Content Poor Aussie Sites Have A Bleak Future Warns Evolve Boss

Content Poor Aussie Sites Have A Bleak Future Warns Evolve Boss

The Aussie boss of Evolve Media has warned local internet publishers that continue to scrimp on content and content creators won’t survive in face of so many global sites.

Evolve Media’s managing director, James Perry, said the biggest thing he is seeing from his US parent company is “a massive investment in local content”.

James Perry_59

Evolve publish some 50 sites in Australia, either under license from its US parent or in partnership with such brands as the movie review site Rotten Tomatoes and celebrity gossip site TMZ.

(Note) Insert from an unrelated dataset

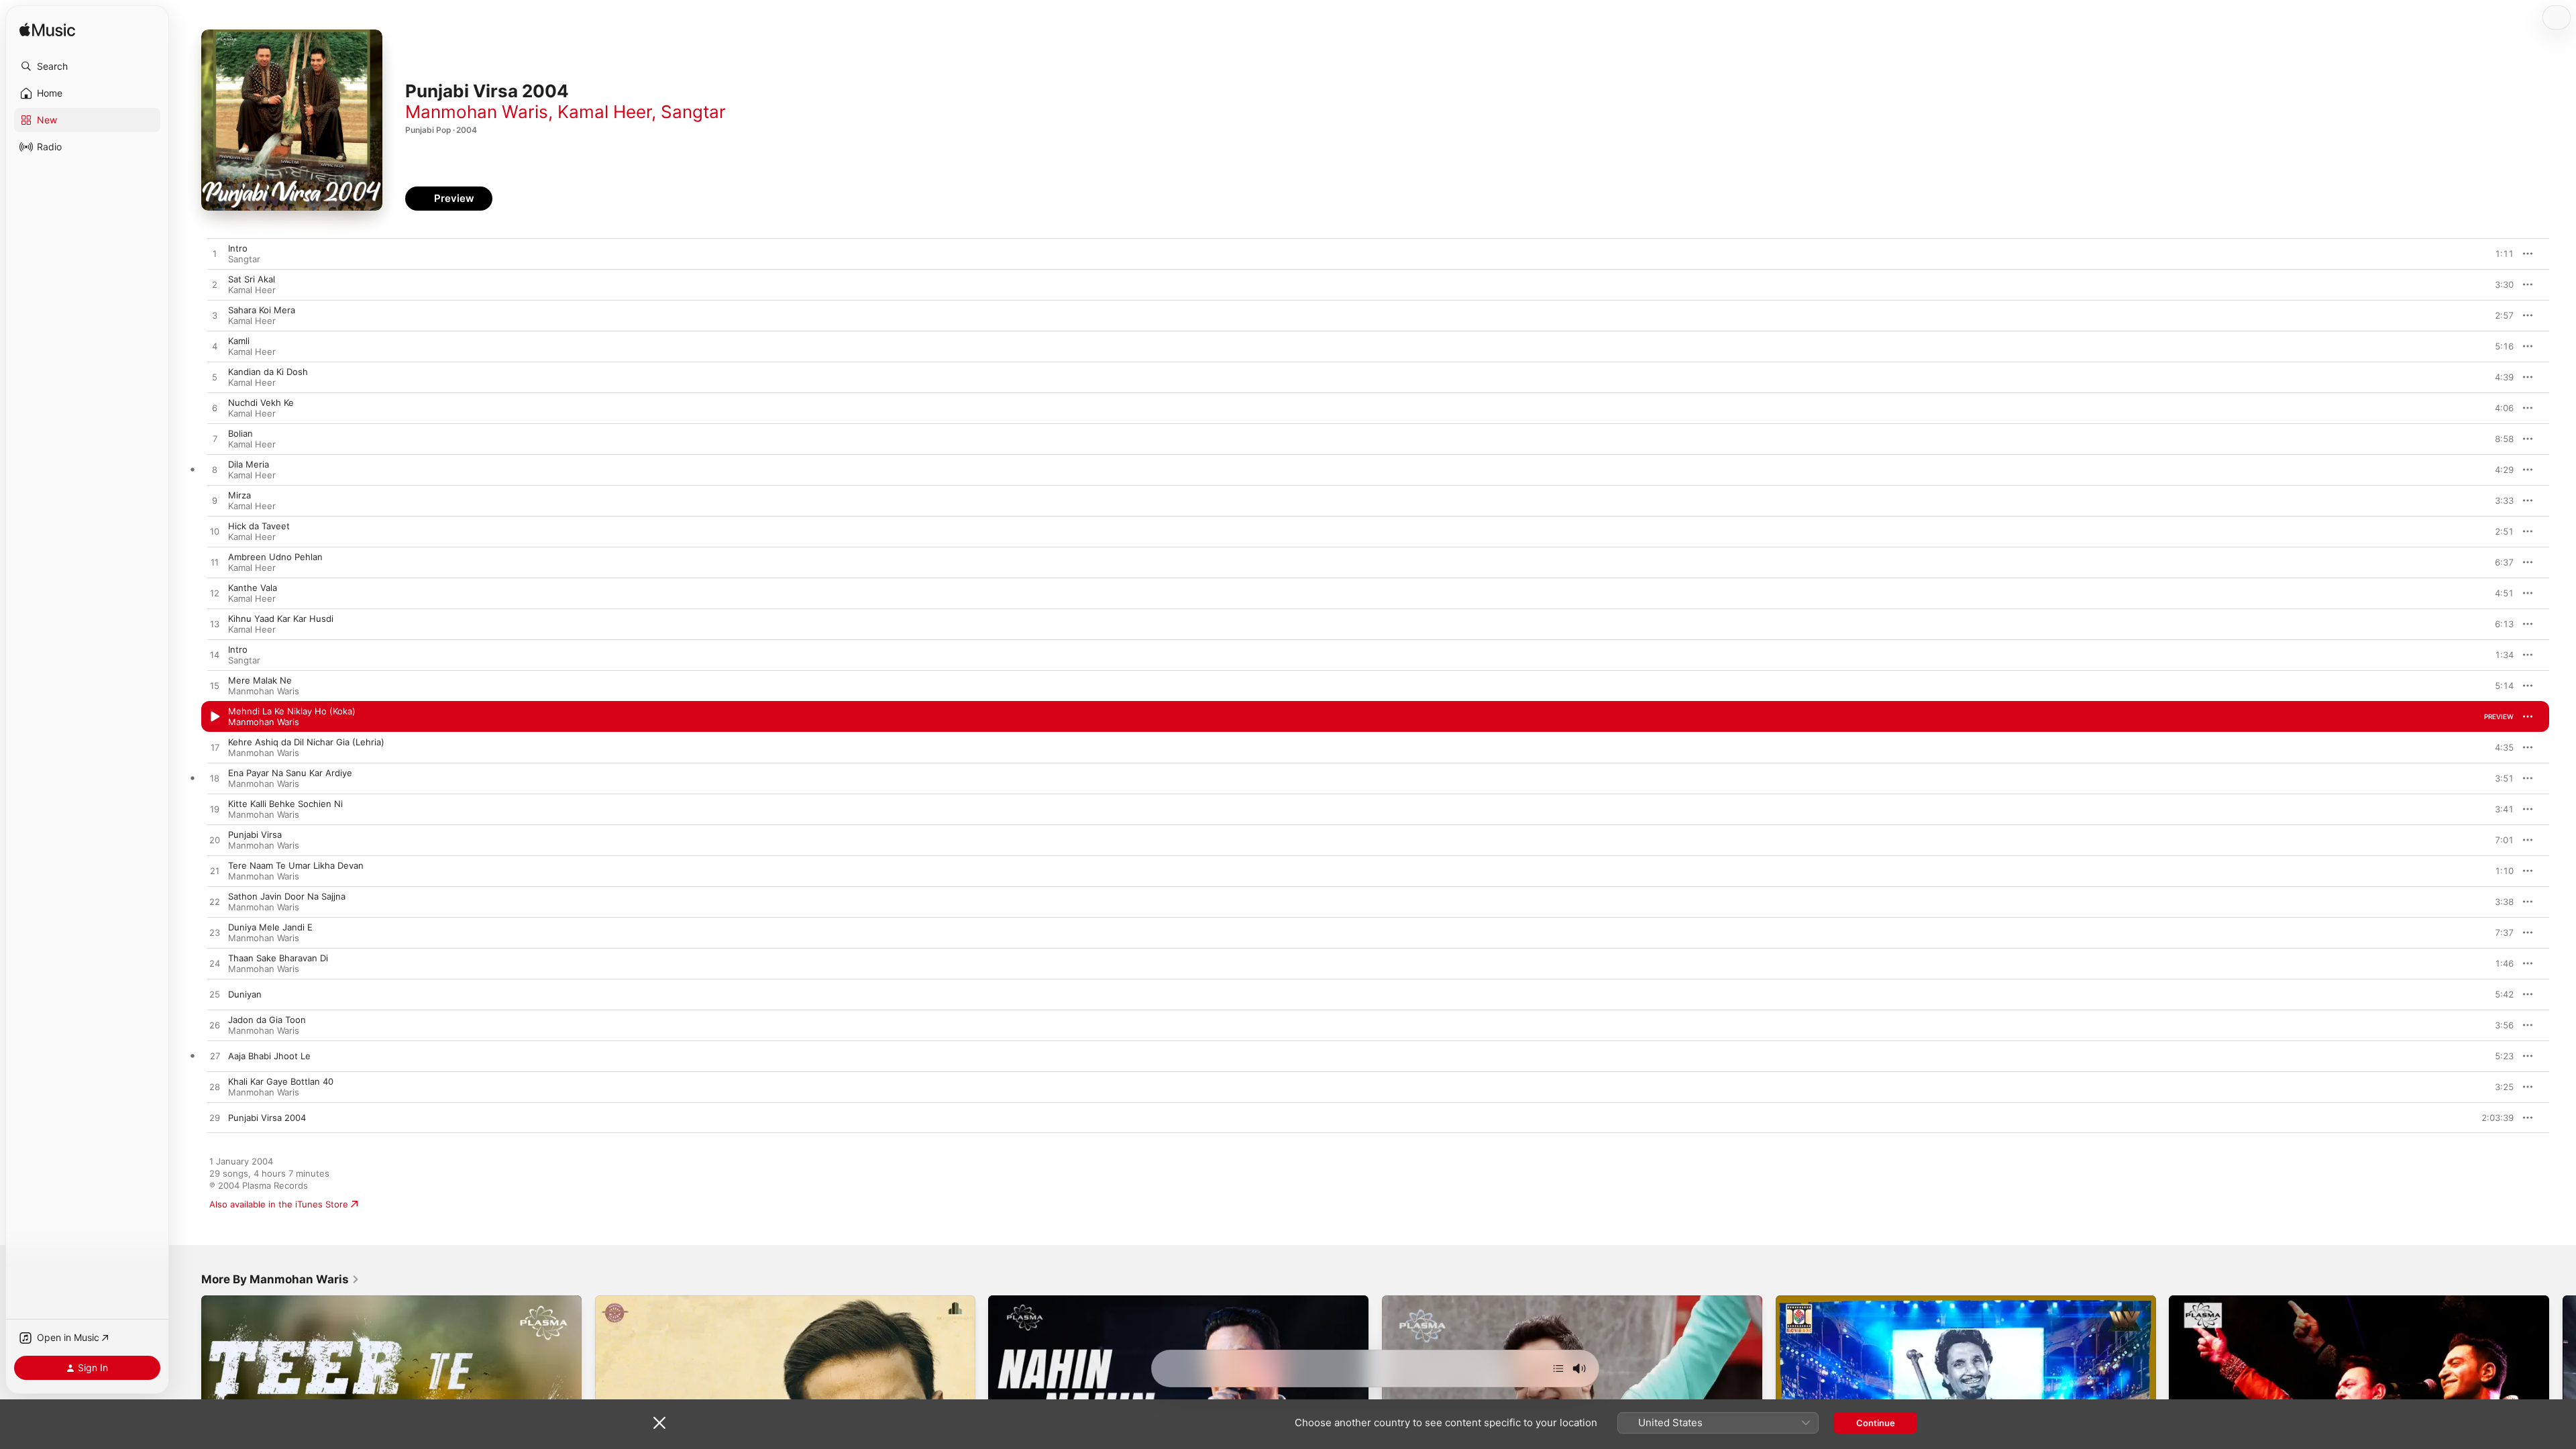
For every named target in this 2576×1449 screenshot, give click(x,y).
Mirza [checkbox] (239, 495)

Perry said for too long local Australian online publishers had been culling creative staff in favour of regurgitating content cheaply from overseas.

“The publishing model in Australia has too many sites hooked on news from Associated Press or other wire services, they’re not hooked on generating their own content and that’s coming back to bite them now.” Perry said.

“If you look at what’s happening overseas, the audience wants quality, they want local content that’s relevant to them and I think publishers (in Australia) need to get over the idea that good content – be it journalists or video editors or whatever – is expensive to produce. People want local content about things that impact them globally.

“The whole ‘content is king’ thing is strangely prophetic about where the whole industry is going. This is the real opportunity for Australian publishers. You can pick the global stuff up easily on any international website but it’s the good, local content that audiences are longing for. It’s about making your messaging relevant to the audience and talking about what’s going on here,” he said.

Perry warned that publishers who continued to de-invest in content were at grave risk of “making themselves irrelevant” and showing “they don’t care about their audiences”.

He cites the US as an example where online publishers were massively investing in good, local content and the ‘voice’ of the brand. Perry agreed “the pendulum swung too far the other way and it’s now definitely swinging back (in favour of creatives.)”

And better content is good news for advertisers too.

“The mantra at the moment is the whole ‘fewer, bigger, better’ thing: fewer partners, more reach and better content.

“Yes, brands will want to get more involved in better content and there’s always been that thin line that needs to be walked between editorial and advertising. It’s all about publishers being a brand guardian, about having clear lines with what will and won’t be a sales-led approach. Things have to be genuine, have credibility or audiences will quickly sniff it out when it’s not,” he said.